| Items |
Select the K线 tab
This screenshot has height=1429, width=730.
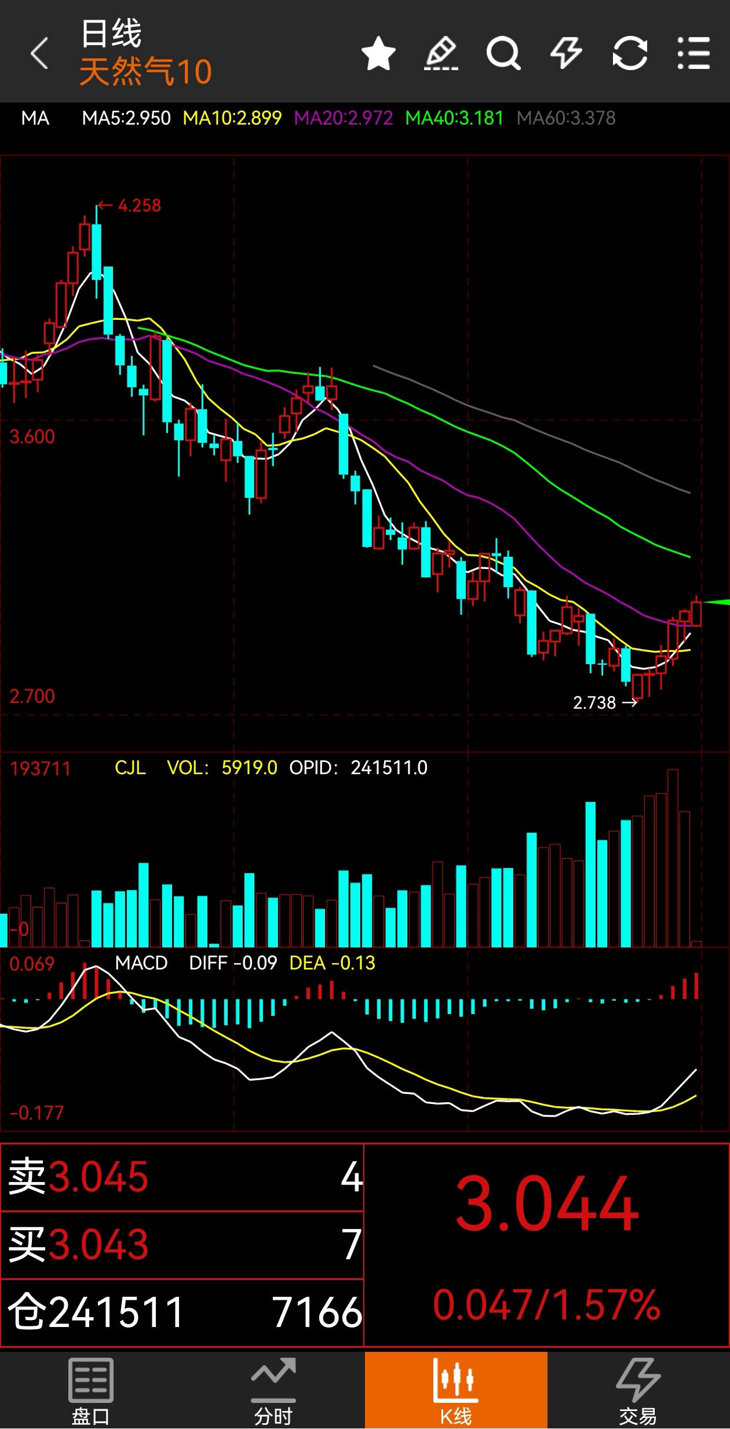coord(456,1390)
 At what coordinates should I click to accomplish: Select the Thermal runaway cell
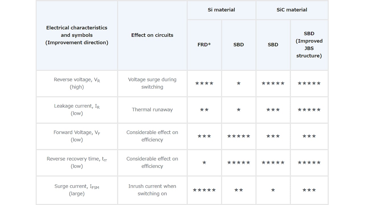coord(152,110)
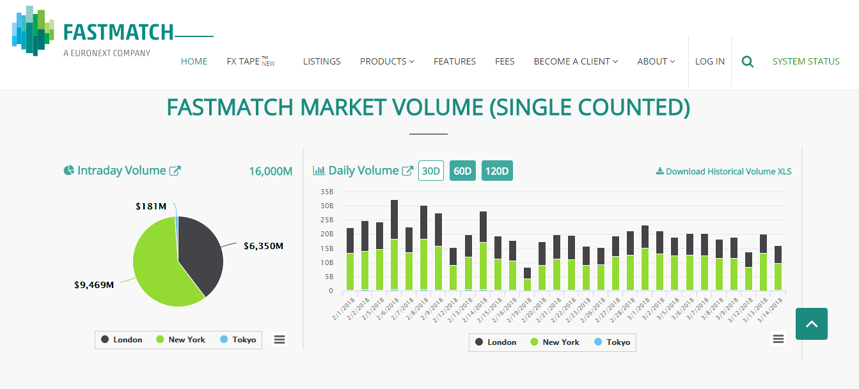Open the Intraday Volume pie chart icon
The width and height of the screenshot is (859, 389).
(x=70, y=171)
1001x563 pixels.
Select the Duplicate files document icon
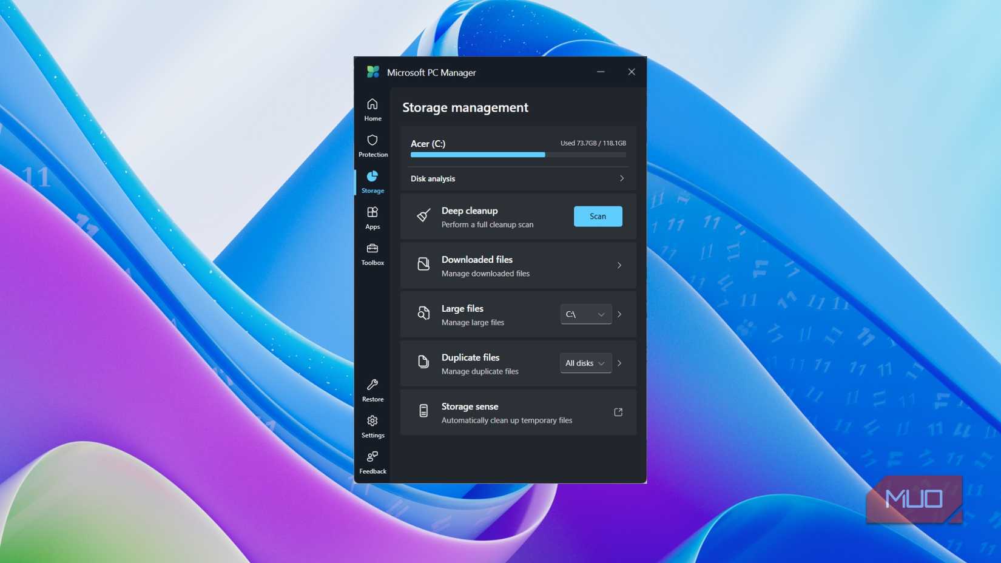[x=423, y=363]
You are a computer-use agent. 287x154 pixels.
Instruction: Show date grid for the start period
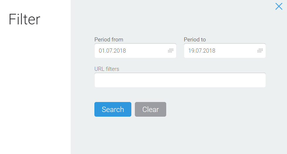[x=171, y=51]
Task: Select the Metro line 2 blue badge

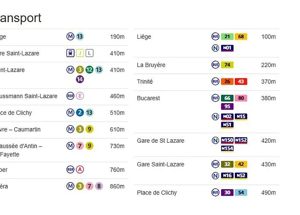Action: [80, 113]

| Problem statement |
Copy the material above word for word, starting with the line that contains "At what coordinates" and going on through the line that contains "[x=171, y=51]". Leave out the pictures.

| Answer to this task |
 At what coordinates should I click to accomplish: Select the Thermal runaway cell
coord(152,110)
Open the Intraday Volume pie chart icon
The width and height of the screenshot is (859, 389).
(x=70, y=171)
1001x563 pixels.
Select the Duplicate files document icon
[x=423, y=363]
You are a computer-use agent. 287x154 pixels.
Instruction: Show date grid for the start period
[x=171, y=51]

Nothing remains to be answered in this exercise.